Beefy Boxes and Bandwidth Generously Provided by pair Networks
laziness, impatience, and hubris
 
PerlMonks  

Mysql-CGI Security Question

by serotta1958 (Novice)
on Aug 04, 2011 at 13:19 UTC ( [id://918523]=perlquestion: print w/replies, xml ) Need Help??

serotta1958 has asked for the wisdom of the Perl Monks concerning the following question:

I am kind of rookie at the CGI thing and have a design question. How do I handle the mysql login in? As a temporary measure I have the root password hard coded into the script..which I know is wrong. How do others handle this? do you grant each user access using the mysql grant command or set up your own user table? also do you store the password in a cookie or can you just log a person in at the beginning of the session and it will stick through all the screens? Has anyone ever seen a book or guide with this level detail on security/design issues? thanks for any help.

Replies are listed 'Best First'.
Re: Mysql-CGI Security Question
by moritz (Cardinal) on Aug 04, 2011 at 13:46 UTC

    Each OS-level user that needs access to the DB gets a DB user on his own, and usually also a separate database, and gets granted all the permission he needs.
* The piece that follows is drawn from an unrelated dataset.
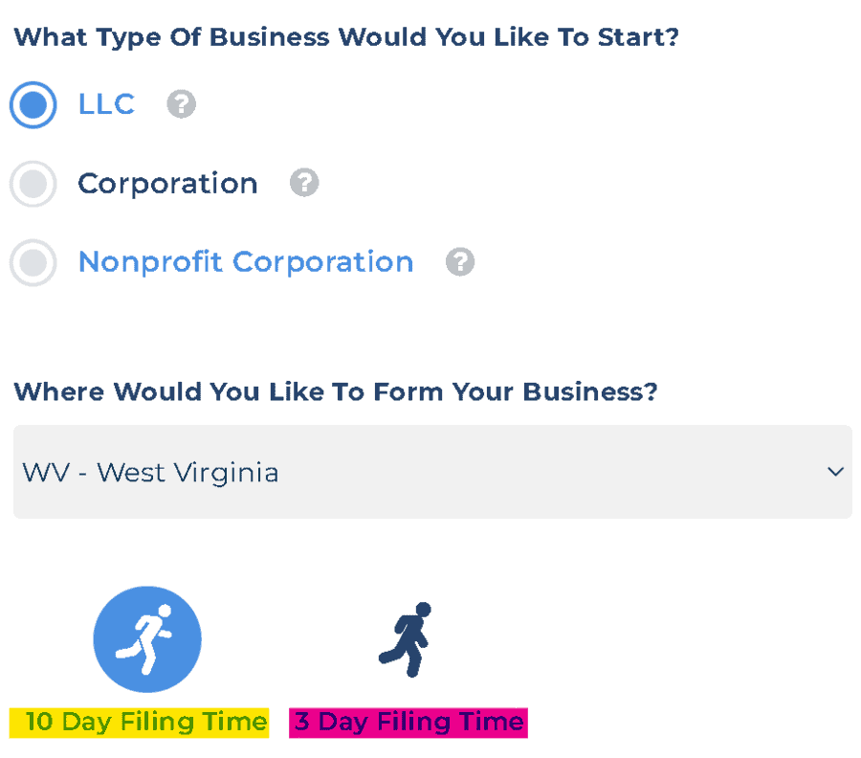Choose the Nonprofit Corporation radio button

click(33, 262)
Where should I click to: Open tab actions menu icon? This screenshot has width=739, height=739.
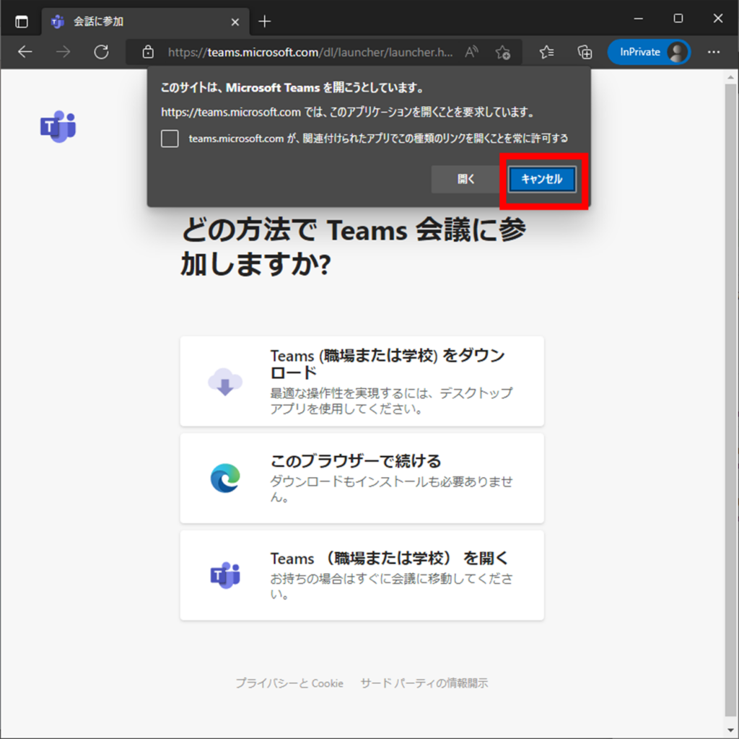pos(22,21)
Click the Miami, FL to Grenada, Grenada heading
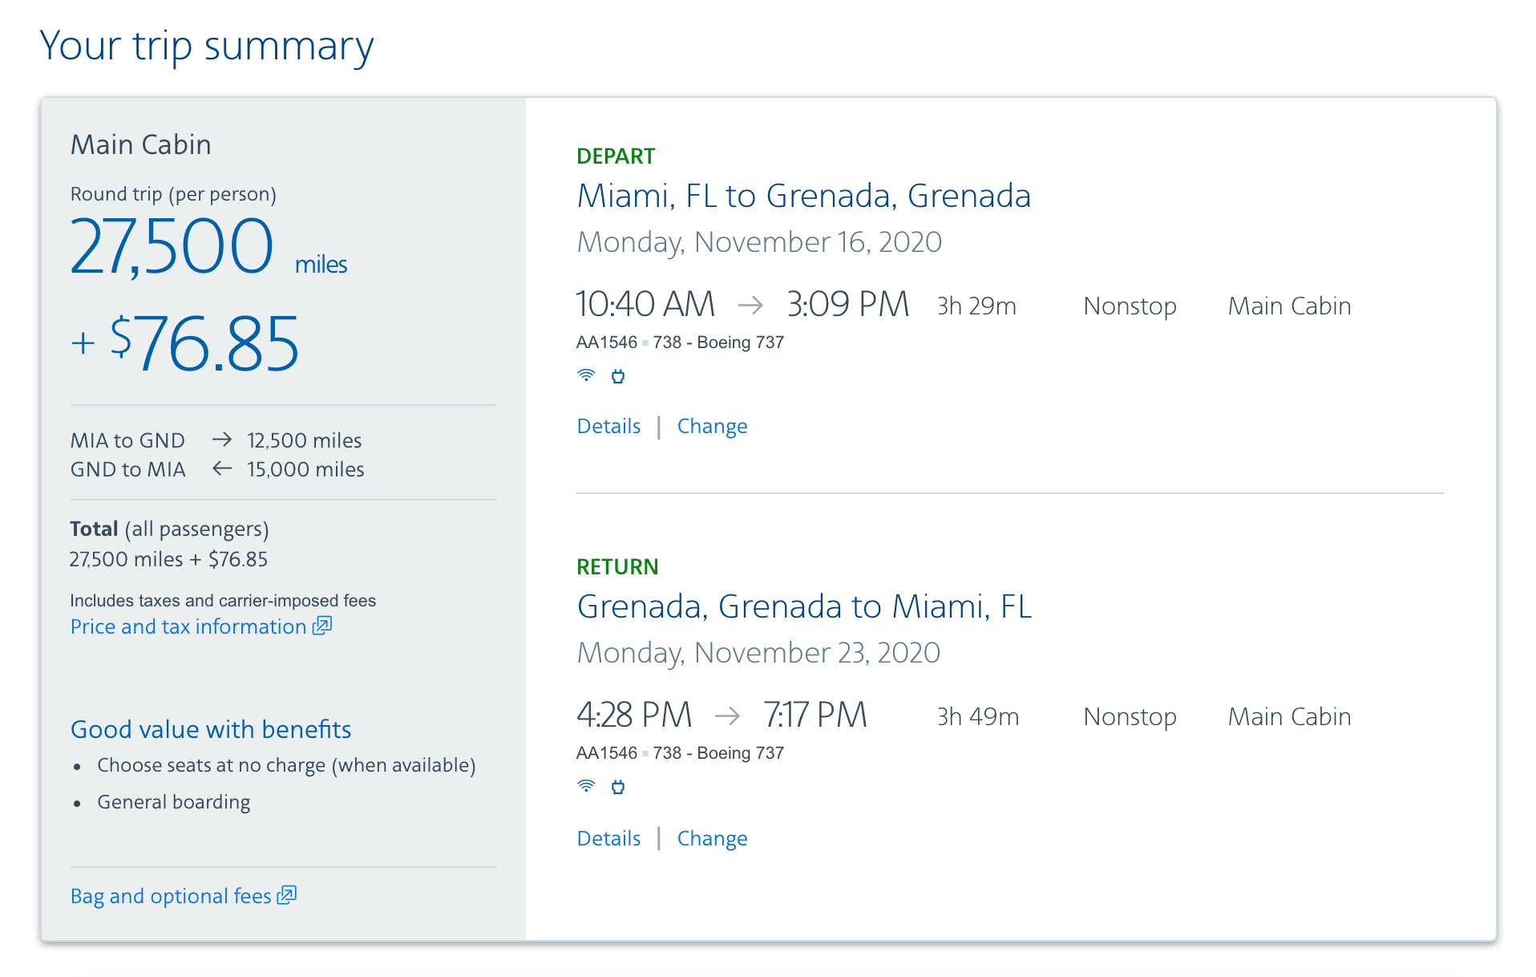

    His DB credentials are then stored in a file, and read access of that file is limited to a certain user or group.

    Then one uses the suexec mechanism of Apache (or comparable for other webservers) to make it execute the CGI script in the context of said user or group.

Re: Mysql-CGI Security Question
by Rhandom (Curate) on Aug 04, 2011 at 13:49 UTC
    This is a fairly common question, and an excellent one.
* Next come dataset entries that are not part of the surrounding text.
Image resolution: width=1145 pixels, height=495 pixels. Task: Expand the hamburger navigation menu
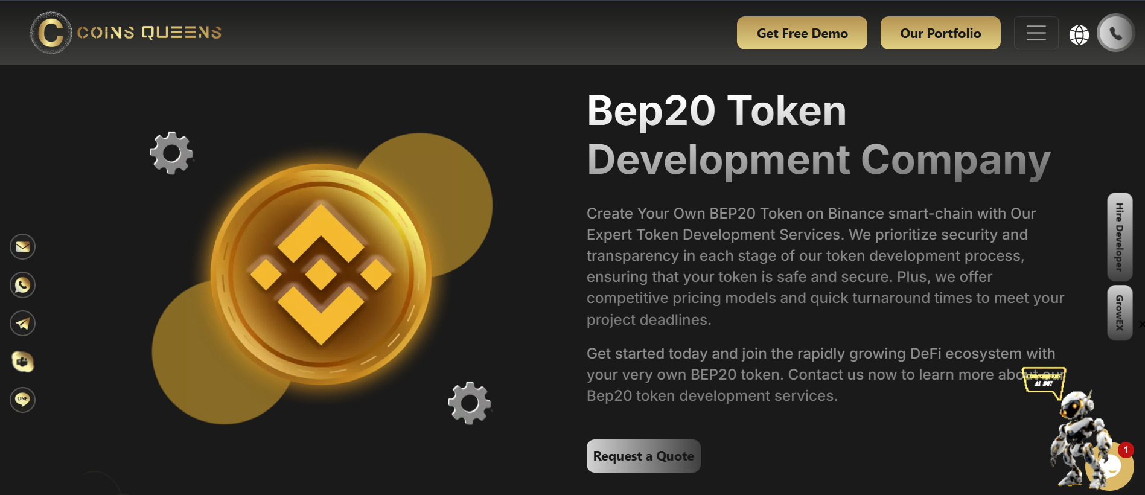1036,33
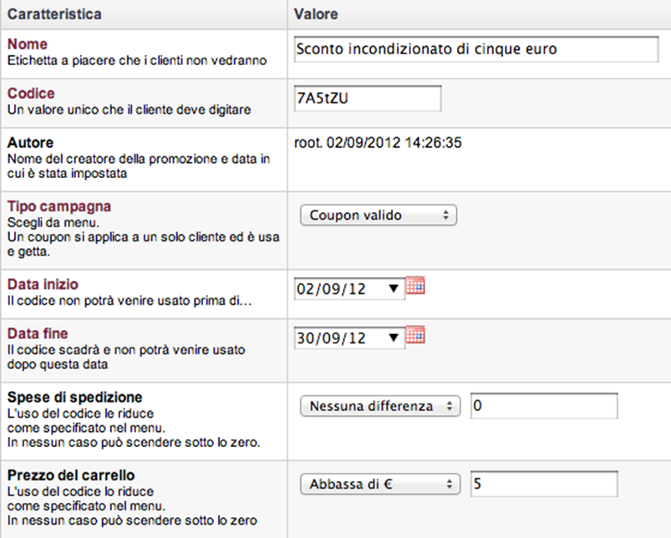
Task: Expand the Data inizio date dropdown arrow
Action: pos(394,289)
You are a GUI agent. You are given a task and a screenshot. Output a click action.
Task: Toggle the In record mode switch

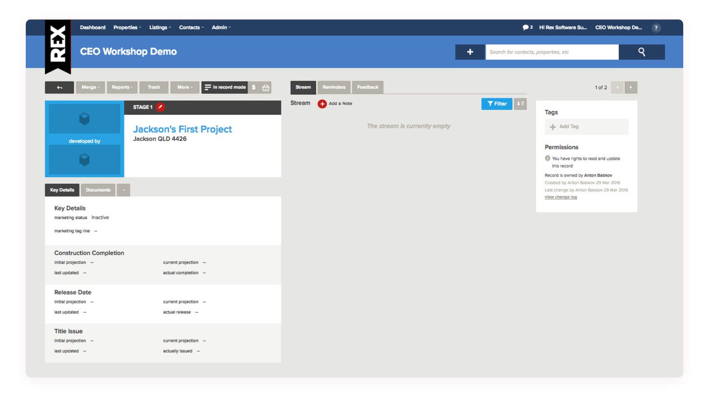[224, 88]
    The short answer is, there is not a good solution to this problem. Your script has to run as the user, therefore the user has to be able to see the password. Try to make sure the file containing the password is as restrictive in read permissions as possible.

    There is only one other semi-viable option. Use a custom DBD::Proxy based service which uses the password (which is different from the databases password) AND checksums the passed in sql based on IP address, or optionally uses named sql queries. However, this option only restricts what they can run to the dictionary of available queries. It doesn't stop somebody else from running those same queries.

    my @a=qw(random brilliant braindead); print $a[rand(@a)];

      you said "Try to make sure the file containing the password is as restrictive in read permissions as possible." does that mean the user logs in to each page over and over using that stored password? is that how you make sure the person doesnt by pass the login page and go directly to down stream scripts?

Re: Mysql-CGI Security Question
by davido (Cardinal) on Aug 04, 2011 at 17:03 UTC

    You don't need to be granting MySQL root privileges to CGI scripts. Within MySQL set up a user who has only the permissions necessary to do what your CGI script needs to do. Then make sure your tables are set up to grant only as much access to that user as necessary. For example, maybe table "logins" grants read/write/lock access to your cgi-user, but not alter table, etc. And maybe table "lotsofdata" only grants read access to your cgi-user account, if the CGI never needs to update that table.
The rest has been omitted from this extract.